Task prompt. Search the entries for the word "computer" and report each line that has it.

[Records excerpted from a collection]
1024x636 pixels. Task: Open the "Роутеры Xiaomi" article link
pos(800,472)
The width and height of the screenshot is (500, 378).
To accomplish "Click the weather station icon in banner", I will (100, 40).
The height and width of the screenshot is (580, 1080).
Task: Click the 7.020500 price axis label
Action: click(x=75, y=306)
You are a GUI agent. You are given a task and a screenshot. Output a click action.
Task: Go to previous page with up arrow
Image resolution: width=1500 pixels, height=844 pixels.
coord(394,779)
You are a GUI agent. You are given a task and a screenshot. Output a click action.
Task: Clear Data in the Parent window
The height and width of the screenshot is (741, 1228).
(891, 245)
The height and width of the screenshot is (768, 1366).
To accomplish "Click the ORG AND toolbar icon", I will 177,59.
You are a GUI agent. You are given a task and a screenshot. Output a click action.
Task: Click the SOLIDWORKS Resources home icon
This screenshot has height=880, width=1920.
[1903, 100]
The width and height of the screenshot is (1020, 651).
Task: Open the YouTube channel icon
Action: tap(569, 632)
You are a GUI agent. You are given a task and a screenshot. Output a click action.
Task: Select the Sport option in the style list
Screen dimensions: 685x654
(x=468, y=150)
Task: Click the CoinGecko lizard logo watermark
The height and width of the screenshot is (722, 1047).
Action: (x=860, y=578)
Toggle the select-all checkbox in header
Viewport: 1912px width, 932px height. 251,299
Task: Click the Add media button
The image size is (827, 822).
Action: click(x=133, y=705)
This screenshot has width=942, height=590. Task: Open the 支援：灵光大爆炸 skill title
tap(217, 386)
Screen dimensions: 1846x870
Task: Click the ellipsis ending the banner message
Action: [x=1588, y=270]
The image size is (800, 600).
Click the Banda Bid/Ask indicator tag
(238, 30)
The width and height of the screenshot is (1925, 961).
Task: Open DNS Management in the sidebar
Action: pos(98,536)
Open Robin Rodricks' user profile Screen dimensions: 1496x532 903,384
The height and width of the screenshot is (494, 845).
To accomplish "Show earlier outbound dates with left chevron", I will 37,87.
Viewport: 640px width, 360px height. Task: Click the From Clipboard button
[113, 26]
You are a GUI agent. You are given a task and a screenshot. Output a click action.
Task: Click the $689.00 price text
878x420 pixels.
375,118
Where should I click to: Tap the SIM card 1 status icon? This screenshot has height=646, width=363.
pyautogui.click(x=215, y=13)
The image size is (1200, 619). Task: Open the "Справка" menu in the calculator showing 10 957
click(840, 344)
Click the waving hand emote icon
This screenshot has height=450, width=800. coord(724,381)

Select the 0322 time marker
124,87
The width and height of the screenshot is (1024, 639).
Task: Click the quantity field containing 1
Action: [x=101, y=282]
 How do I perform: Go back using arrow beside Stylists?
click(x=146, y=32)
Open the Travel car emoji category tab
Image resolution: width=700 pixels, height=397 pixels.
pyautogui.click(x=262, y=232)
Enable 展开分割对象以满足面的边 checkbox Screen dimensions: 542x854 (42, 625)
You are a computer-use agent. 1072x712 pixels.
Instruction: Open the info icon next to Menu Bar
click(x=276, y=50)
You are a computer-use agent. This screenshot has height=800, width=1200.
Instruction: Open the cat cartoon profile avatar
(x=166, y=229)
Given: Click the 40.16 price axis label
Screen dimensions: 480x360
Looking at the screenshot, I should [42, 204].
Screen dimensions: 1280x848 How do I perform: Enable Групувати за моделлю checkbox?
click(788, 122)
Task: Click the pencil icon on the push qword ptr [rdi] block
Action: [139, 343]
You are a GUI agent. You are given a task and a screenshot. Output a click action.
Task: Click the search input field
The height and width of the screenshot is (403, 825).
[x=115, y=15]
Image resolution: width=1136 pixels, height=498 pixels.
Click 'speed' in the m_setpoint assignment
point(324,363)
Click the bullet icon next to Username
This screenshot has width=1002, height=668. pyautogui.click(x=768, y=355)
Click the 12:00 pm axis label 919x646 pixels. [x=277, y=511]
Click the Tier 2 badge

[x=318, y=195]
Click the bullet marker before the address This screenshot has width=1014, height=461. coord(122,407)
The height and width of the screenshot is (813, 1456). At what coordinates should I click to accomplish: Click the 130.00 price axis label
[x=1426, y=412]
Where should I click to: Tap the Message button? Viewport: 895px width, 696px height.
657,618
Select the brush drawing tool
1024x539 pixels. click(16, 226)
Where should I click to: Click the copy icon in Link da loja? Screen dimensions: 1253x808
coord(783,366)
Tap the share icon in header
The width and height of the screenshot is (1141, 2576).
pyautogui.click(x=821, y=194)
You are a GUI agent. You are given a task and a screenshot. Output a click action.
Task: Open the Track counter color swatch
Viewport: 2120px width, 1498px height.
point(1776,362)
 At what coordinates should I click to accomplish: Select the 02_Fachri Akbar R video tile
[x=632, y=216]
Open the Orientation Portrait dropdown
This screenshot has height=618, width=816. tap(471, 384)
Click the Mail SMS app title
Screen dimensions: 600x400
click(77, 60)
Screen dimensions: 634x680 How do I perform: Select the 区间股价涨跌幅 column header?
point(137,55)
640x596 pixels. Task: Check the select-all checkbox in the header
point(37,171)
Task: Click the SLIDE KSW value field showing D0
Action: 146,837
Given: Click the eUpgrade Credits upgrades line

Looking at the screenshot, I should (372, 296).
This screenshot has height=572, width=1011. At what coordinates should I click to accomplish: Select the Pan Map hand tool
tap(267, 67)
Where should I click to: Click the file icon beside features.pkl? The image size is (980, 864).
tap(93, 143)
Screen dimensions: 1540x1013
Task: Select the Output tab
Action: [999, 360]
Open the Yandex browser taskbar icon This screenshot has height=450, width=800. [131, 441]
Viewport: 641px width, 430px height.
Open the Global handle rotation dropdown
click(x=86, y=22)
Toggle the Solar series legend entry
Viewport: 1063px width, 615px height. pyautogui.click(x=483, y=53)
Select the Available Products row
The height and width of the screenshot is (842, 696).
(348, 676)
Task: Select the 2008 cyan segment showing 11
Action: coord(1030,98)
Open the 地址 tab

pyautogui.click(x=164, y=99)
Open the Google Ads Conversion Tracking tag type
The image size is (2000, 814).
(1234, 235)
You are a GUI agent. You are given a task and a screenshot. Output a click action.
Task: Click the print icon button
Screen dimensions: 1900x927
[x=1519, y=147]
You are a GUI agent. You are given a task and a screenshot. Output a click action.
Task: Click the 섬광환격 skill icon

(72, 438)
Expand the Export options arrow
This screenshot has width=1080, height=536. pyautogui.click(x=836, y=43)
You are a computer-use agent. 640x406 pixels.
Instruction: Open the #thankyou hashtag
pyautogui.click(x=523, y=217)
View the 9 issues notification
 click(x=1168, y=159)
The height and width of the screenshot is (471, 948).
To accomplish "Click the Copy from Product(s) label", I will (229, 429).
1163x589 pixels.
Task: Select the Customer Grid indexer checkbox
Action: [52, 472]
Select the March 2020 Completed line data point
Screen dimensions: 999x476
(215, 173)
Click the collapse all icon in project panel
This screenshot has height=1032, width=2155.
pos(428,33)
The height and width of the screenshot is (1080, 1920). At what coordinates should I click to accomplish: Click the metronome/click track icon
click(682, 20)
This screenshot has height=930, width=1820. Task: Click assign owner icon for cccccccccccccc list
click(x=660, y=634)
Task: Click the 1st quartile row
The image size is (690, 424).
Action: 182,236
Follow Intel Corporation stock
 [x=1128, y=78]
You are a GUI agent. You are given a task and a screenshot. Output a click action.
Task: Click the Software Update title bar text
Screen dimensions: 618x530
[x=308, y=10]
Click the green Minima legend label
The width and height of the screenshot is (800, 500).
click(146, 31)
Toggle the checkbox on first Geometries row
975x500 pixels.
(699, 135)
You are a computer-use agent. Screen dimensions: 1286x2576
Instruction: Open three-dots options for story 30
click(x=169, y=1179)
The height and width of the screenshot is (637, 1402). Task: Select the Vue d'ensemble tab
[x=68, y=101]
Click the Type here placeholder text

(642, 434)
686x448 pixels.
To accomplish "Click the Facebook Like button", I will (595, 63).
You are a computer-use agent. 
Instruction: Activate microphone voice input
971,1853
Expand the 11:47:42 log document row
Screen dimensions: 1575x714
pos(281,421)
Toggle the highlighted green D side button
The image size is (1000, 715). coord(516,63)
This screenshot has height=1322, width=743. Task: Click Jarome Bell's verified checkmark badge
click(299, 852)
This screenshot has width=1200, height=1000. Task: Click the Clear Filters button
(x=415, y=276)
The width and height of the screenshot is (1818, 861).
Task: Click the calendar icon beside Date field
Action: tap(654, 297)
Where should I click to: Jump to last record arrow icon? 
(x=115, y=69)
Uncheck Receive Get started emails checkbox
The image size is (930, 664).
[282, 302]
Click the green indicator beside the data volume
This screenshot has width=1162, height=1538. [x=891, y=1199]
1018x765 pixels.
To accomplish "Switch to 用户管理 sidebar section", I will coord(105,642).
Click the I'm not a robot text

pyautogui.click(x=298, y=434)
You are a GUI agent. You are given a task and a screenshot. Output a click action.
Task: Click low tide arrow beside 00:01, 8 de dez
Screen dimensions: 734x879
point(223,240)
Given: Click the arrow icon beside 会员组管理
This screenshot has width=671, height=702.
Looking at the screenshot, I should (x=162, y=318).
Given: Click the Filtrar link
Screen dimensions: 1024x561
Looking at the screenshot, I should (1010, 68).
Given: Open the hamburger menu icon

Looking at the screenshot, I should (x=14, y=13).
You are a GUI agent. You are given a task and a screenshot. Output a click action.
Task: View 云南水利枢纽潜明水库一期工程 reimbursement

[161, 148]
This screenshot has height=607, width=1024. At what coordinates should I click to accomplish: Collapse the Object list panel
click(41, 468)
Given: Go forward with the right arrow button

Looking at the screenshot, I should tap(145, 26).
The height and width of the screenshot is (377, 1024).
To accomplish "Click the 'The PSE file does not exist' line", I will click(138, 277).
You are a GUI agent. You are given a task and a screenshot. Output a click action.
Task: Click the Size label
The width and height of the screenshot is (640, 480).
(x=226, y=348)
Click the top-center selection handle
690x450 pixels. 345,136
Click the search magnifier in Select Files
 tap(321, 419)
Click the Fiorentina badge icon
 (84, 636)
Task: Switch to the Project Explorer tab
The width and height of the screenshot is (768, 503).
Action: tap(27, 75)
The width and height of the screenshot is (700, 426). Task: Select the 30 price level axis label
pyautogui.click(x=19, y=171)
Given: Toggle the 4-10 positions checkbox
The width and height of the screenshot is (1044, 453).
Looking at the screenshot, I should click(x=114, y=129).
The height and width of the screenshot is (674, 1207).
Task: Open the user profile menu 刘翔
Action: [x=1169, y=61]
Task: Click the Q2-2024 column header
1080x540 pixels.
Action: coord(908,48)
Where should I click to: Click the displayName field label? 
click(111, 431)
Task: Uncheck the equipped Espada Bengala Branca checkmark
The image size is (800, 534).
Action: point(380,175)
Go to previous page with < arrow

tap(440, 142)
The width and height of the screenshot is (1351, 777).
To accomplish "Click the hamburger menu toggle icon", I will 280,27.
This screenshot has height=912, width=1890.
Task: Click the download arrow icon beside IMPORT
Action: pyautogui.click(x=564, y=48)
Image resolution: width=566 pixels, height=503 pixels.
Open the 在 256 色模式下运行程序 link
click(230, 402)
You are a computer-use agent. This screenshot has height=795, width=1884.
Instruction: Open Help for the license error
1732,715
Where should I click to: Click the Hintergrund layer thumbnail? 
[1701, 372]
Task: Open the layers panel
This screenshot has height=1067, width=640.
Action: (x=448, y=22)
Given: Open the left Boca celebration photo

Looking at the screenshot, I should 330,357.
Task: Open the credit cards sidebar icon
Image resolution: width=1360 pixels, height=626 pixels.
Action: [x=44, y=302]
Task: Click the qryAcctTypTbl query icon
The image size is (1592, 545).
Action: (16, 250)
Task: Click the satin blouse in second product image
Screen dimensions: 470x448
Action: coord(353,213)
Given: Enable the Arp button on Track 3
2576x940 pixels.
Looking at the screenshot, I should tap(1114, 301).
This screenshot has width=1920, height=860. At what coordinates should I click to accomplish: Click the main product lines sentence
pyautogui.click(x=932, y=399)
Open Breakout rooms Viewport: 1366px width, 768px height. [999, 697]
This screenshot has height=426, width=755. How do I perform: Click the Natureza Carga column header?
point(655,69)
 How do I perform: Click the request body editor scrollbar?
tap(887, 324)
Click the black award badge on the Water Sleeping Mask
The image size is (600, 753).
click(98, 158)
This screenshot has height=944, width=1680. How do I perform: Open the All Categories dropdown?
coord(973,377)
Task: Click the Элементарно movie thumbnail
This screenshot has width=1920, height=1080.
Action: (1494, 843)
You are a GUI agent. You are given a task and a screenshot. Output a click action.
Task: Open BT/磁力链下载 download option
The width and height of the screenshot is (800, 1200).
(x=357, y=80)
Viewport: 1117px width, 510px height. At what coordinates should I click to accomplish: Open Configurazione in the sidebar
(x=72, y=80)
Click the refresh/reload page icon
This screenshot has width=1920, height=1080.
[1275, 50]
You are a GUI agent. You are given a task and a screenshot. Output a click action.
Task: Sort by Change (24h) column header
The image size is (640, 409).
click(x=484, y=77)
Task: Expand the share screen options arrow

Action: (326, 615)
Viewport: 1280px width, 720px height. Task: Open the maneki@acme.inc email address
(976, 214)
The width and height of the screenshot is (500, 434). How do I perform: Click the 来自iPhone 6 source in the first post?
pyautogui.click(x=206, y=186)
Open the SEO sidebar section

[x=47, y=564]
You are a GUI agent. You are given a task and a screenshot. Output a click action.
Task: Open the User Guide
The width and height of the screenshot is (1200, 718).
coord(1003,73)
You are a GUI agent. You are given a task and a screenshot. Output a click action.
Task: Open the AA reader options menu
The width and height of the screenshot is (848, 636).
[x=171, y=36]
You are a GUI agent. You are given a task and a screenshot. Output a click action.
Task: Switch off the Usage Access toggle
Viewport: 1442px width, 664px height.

Task solution.
You are a computer-use agent. 1072x712 pixels.
You are a computer-use agent. This screenshot has height=800, width=1200.
You are a computer-use agent. 640x406 pixels.
You are a computer-use agent. Screen dimensions: 1286x2576
You are a computer-use agent. 
You are a computer-use agent. This screenshot has height=795, width=1884.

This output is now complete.